E sempre a Campo Pequeno ho visto in stato di trance un meraviglioso concerto dei Sigur Rós, e non è mistero per nessuno che gli islandesi siano tra i campioni della forma che piu’ mi aggrada di fare musica. Jonsi Birgisson, una figura unica, straordinario protagonista: minimali, epici, violenti, dolci e melodici. I Sigur Ros non raggiungeranno mai, nei miei gradi di giudizio, le vette immortali dei Mogwaii, ma il post-rock passa anche da loro, alcuni sprazzi sono puro shoegaze, la chiusura con nove minuti di rumore ininterrotto mi ha lasciato incantato. Concerto finito e io stavo lì, impalato, ipnotizzato ad adorare un suono che avrei sperato non finisse mai.

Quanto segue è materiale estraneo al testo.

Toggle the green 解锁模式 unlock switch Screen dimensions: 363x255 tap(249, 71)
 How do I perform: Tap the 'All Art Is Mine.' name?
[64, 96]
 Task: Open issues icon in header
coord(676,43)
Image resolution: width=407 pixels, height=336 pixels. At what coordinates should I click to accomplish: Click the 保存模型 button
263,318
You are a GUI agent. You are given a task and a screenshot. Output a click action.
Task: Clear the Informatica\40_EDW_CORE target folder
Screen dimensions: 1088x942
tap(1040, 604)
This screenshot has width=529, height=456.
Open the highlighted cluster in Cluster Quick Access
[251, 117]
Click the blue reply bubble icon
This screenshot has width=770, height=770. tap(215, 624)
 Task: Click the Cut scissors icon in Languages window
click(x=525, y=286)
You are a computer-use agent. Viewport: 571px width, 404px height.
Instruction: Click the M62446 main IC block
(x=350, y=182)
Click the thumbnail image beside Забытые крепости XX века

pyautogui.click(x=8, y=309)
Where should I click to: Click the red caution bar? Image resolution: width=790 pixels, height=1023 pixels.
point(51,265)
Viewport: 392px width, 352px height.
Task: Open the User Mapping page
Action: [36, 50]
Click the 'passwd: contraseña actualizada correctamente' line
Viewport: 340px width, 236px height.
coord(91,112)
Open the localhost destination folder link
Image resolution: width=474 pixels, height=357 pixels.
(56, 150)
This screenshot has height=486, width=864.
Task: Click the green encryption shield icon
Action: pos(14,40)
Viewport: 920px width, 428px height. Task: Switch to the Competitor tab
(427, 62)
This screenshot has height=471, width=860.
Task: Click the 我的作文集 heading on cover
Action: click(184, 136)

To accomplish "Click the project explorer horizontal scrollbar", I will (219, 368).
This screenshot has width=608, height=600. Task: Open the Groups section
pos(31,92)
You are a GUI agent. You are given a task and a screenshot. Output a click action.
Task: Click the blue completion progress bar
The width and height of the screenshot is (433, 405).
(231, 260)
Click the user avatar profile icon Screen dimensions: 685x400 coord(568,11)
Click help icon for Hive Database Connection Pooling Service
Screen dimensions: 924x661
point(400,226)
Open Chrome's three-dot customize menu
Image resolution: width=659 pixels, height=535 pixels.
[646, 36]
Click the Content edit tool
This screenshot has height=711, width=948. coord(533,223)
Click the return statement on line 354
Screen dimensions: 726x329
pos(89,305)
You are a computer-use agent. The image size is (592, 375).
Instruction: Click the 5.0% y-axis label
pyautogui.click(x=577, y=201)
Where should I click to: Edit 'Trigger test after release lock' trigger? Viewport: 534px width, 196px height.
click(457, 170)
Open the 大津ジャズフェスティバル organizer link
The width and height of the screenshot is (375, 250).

I SR sono forse meno sperimentali, piu’ minimali dei M, a volte troppo didascalici, easy, anche se le arie pop che hanno inserito nelle ultime registrazioni dal vivo sono state tagliate di netto (grazie a dio). Birgisson è un genio, è piu’ artista, è piu’ personaggio, si cala molto nel ruolo e chiude la prima parte con uno straordinario gioco di luci, una pioggia di coriandoli e un pezzo da standing ovation. Unico appunto, discutibile, la scelta di campionare alcuni arpeggi. Non lo avrei fatto, avrei preferito un’altra chitarra, tipo del gruppo che ha aperto, altri islandesi post rock, i Four qualcosa, tanto mi sono iscritto alla loro niusletta, ma non inficia il giudizio finale, probabilmente irrimediabilmente viziato dall’amore per quel suono magico, glaciale, di inverni infiniti, mondi perduti, bagliori di lande lontane e desolate.
Concerto dell’anno? Concerto dell’anno.